Sunday, April 03, 2011

THE BED & THE BACHELOR

Please leave your comments!

 These images are the front and stepback covers to Tracy Anne Warren's, The Bed & The Bachelor, Avon Books. I'm quite happy about the way they came out and it was a fortuitous combination of ideas and people at the right time, that made it possible.  For a long time I've been playing with the idea of these romance illustrations being about something more than just a blatantly sexual way of selling books. Instead, I've been thinking about the deeper feeling we have in love and romance, feelings that can suddenly become the most important things in the world. That moment, where everything disappears but the object of your passion, is what I'm trying to get across.
I helps so much when you have an art director, like Tom Egner at Avon, who understands art and design and just as importantly, knows when to leave an image alone. That willingness to stand up to the forces of committee blandness is partly responsible for the existence of this image. And so are the models, Suzanne Fogarty and Anthony ...., Who put real emotion into their acting.

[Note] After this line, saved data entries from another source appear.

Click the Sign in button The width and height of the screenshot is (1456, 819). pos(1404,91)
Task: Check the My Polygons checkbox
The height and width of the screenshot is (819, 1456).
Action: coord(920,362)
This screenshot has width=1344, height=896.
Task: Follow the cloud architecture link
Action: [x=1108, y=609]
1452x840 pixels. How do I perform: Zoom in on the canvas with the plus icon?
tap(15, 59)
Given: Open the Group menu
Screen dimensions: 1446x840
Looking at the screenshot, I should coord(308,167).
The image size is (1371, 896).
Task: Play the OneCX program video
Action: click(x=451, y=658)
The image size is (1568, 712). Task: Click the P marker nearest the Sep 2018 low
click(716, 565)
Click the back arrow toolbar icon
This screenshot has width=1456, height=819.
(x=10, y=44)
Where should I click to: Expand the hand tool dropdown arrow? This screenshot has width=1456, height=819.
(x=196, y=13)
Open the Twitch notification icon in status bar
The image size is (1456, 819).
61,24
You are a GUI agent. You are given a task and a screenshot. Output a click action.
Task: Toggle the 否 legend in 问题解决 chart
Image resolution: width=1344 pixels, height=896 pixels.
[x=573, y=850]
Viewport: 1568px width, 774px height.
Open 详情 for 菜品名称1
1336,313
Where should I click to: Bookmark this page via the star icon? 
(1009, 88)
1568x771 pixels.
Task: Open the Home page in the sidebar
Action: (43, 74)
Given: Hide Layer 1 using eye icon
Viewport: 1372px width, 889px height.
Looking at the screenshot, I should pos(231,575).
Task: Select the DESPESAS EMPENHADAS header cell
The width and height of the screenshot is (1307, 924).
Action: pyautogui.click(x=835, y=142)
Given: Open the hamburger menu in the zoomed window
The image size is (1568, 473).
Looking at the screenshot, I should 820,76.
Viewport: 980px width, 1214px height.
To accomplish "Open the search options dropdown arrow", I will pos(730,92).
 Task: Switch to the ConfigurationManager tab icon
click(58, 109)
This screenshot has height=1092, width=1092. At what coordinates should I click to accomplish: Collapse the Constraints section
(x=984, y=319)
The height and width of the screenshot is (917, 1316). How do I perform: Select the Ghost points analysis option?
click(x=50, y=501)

Shirley Green, my friend and photographer and her assistant, Philippa Clayton, all were part of creating these covers. 
As I was working on these, I began to have strange flashes of the famous painting by Delacroix of the Storming of the Bastile, during the French Revolution, in which a bare-breasted woman carrying the tri-color banner over the top of the melee, amidst smoke and mayhem. So I guess there's a feeling of heroism in the face of danger, or maybe it's more like the couple is saying, " This is all that matters!"...
here's a picture of that painting:
Is heroism sexy? Well, in her case it is.  Can sexiness be heroic?  It's interesting how, after the fact, revolutions seem heroic, but at the time, they are nasty, vicious and brutal. There are heroes, people who did the right thing in an important way, or who went all-out for the common good, disregarding their own safety. But only the winning side gets to celebrate them.  This painting, done years after the revolution, looks a lot like pictures that came out of Cairo recently. On their faces is power, excitement and something that says, "This is all that matters!"